=== Fragment tekstu ===
★ ★ ★ ★ ★ ★ ★
Jedną z zasad, na której opieram swoje postrzeganie tematyki przetrwania, to nie marnowanie nadarzających się okazji. W połączeniu z prawidłowym inwestowaniem sił w zaspokajanie priorytetowych potrzeb, takie podejście prowadzi do minimalizowania ilości pracy, którą należy wykonać w trakcie organizowania na przykład doraźnego schronienia, które pomoże szczęśliwie doczekać poranka.

W każdych warunkach terenowych jesteśmy w stanie wykonać komfortowe schronienie; szczelny dach, izolację od podłoża, ekran odbijający ciepło ogniska. Pytanie, jaką ilością czasu oraz jakimi zasobami energii dysponujemy i czy faktycznie jest sens w danych warunkach zawracać sobie tym wszystkim głowę i budować „podręcznikowy szałas”? Z pewnością na naszym blogu znajdą się opracowania poświęcone schronieniom przeznaczonym do długoterminowego bytowania. Takie konstrukcje cieszą się sporym zainteresowaniem u najmłodszych adeptów szkoły przetrwania. Dziś jednak przeanalizujmy następujący wątek; w sytuacjach realnej walki o przetrwanie zastosowanie znaleźć muszą szybkie i efektywne techniki, wymagające relatywnie niewielkiego nakładu pracy. Typ schronienia należy dobrać zgodnie z panującymi warunkami oraz przyjętą strategią działania, uzależnioną głównie od posiadanego wyposażenia, faktu działania w pojedynkę bądź w grupie, zdolności do działania, czasu jaki zamierzamy spędzić w bazie ze schronieniem. Najlepszym rozwiązaniem będzie z pewnością skorzystanie z takiego schronienia, do którego wchodzimy „na gotowe”, które wymaga od nas jak najmniej przygotowań i pracy. Chodzi na przykład o zwalone drzewa, czy formę terenową, które tworzą od razu część konstrukcji, na przykład poprzez zapewnienie osłony przed wiatrem

Oto kilka przykładów miejsc, które można łatwo adoptować jako schronienia, jeżeli tylko spełniają najważniejszy wymóg – zagwarantują bezpieczeństwo.
★ ★ ★ ★ ★ ★ ★
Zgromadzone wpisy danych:
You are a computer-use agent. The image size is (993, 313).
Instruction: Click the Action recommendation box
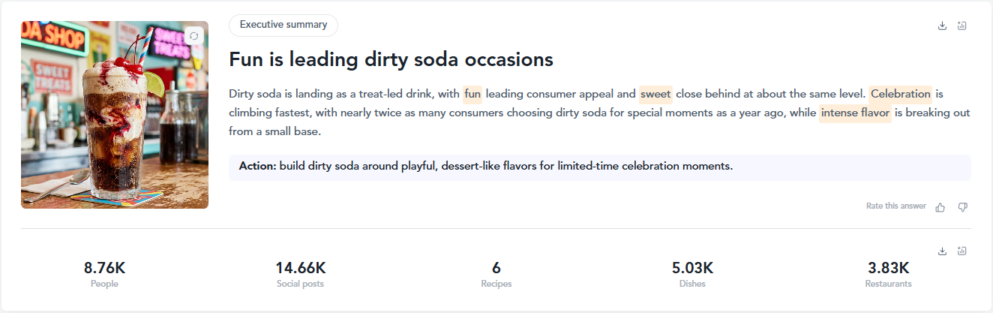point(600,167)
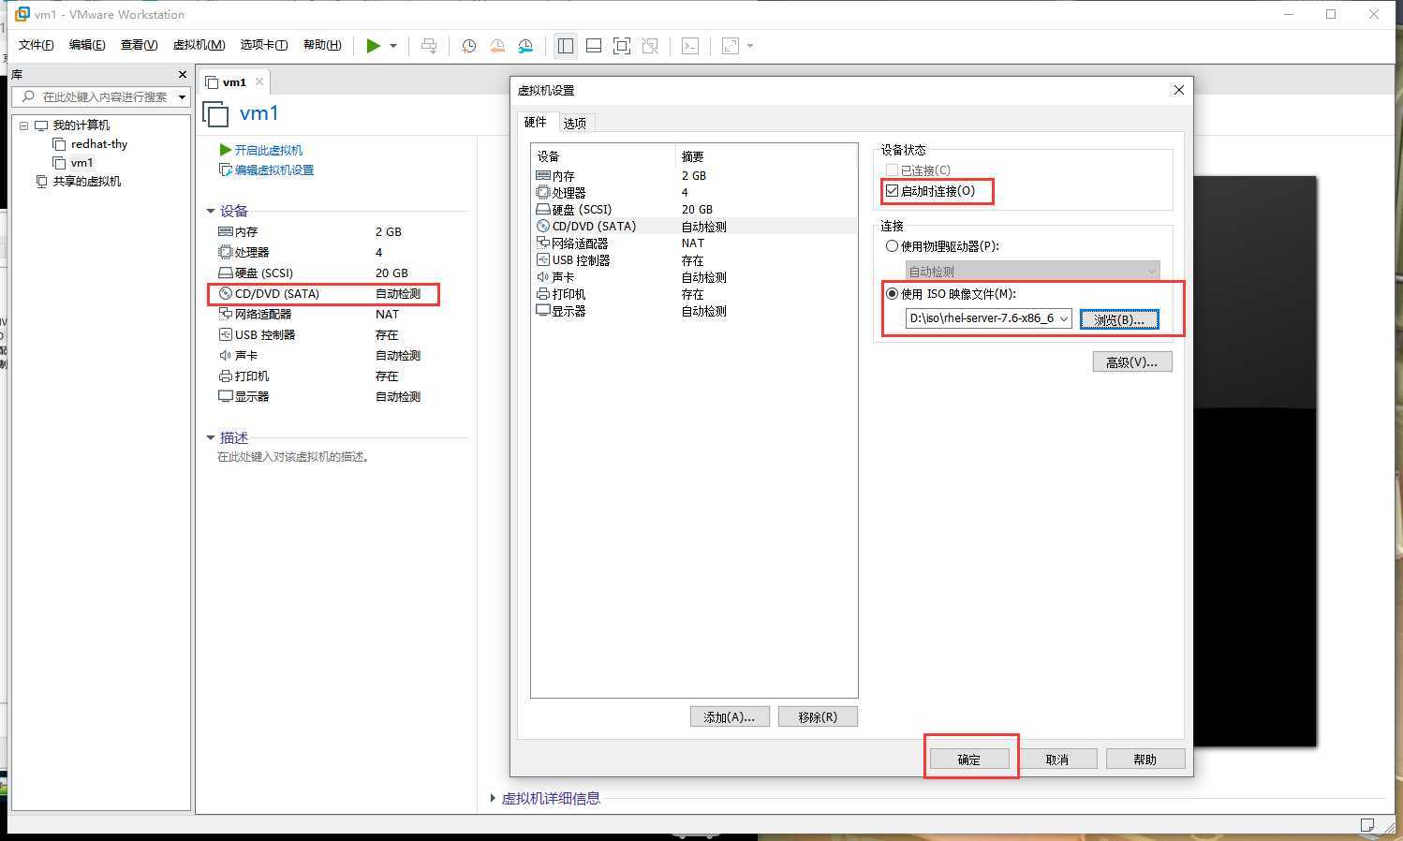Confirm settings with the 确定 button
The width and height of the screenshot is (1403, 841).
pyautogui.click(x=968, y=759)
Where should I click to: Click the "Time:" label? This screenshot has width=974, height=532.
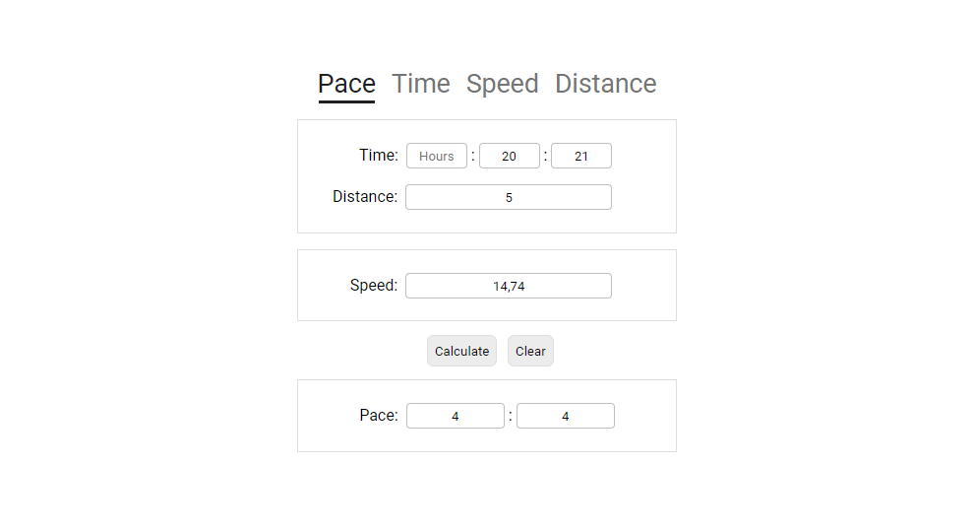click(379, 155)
★ ★ ★ ★ ★ ★ ★
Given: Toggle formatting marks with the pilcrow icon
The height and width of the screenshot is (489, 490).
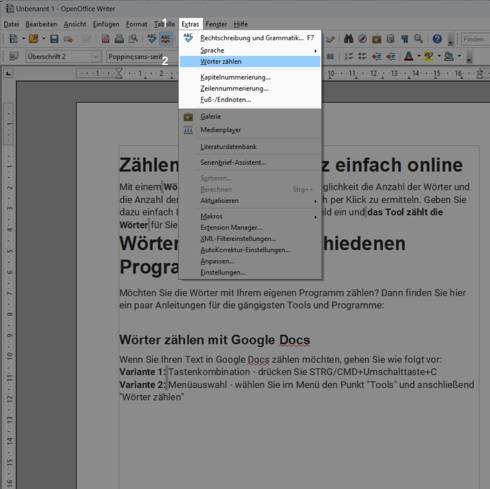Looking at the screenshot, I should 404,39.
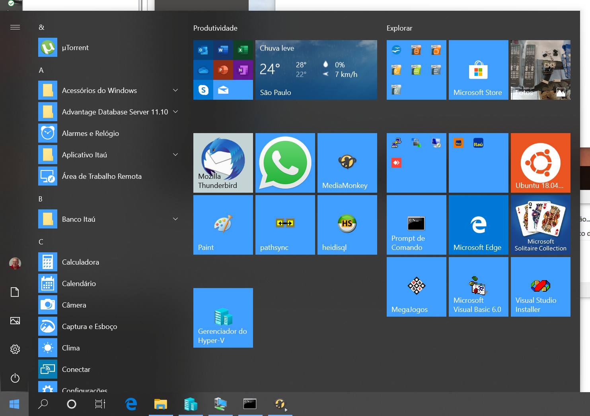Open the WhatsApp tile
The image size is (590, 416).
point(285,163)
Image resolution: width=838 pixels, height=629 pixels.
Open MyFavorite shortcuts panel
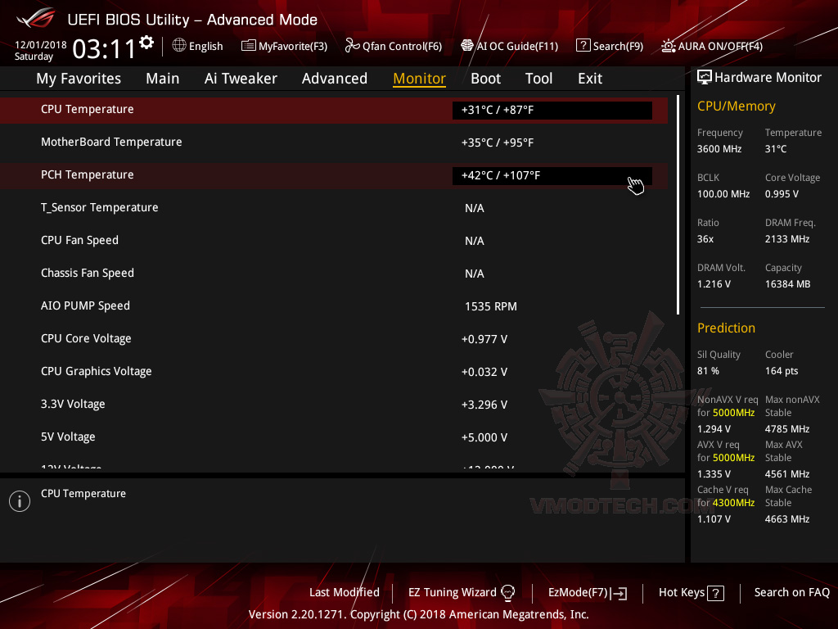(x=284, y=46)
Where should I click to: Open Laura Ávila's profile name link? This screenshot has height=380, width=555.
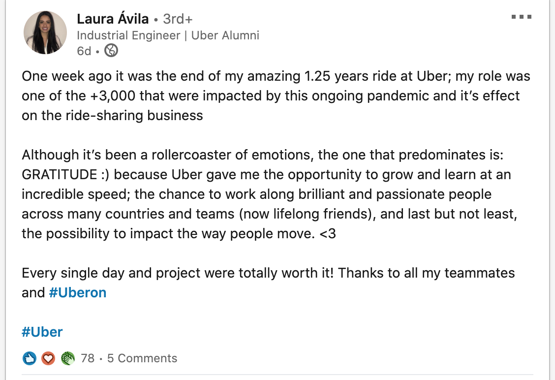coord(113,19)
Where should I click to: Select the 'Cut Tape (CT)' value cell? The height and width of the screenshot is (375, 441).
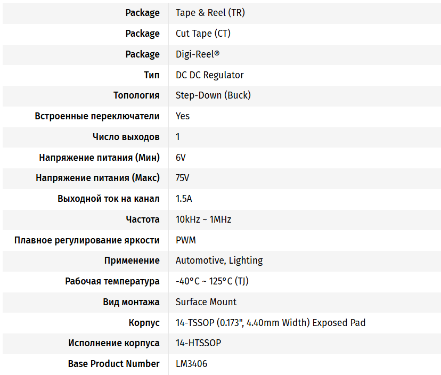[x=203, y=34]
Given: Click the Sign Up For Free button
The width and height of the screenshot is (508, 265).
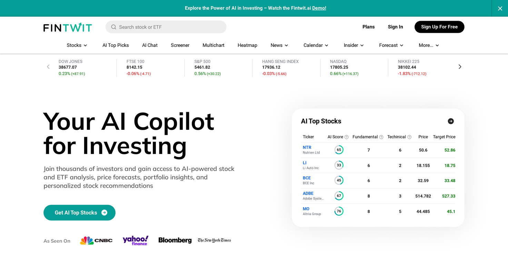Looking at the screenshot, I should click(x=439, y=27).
★ ★ ★ ★ ★ ★ ★
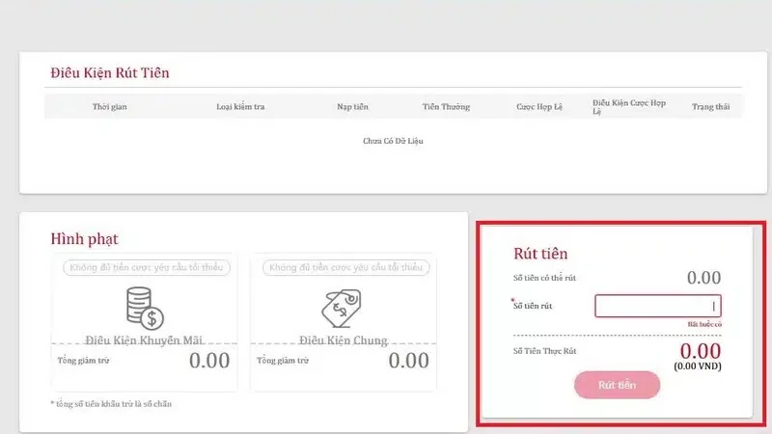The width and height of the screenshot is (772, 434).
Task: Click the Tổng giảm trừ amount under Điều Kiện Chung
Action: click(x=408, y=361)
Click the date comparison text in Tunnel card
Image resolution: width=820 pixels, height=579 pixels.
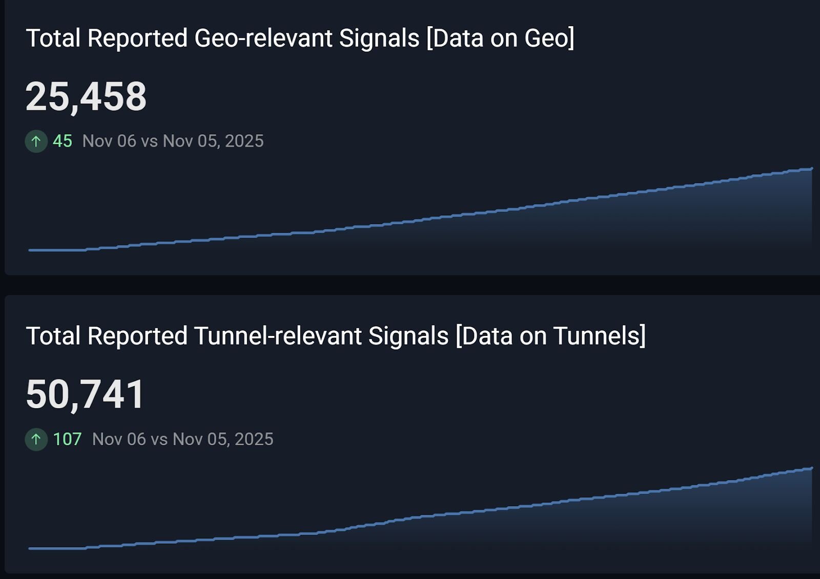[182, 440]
★ ★ ★ ★ ★ ★ ★
=== Treść zadania ===
Na podstawie fragmentu o schronieniach proszę odpowiedzieć na poniższe pytania.
1. Na jakiej zasadzie opiera się przedstawione w tekście postrzeganie tematyki przetrwania?
2. Wśród kogo sporym zainteresowaniem cieszą się konstrukcje przeznaczone do długoterminowego bytowania?
3. Jaki najważniejszy wymóg muszą spełniać miejsca, które można łatwo adaptować jako schronienia?

=== Odpowiedź ===
1. Na niemarnowaniu nadarzających się okazji.
2. Wśród najmłodszych adeptów szkoły przetrwania.
3. Muszą zagwarantować bezpieczeństwo.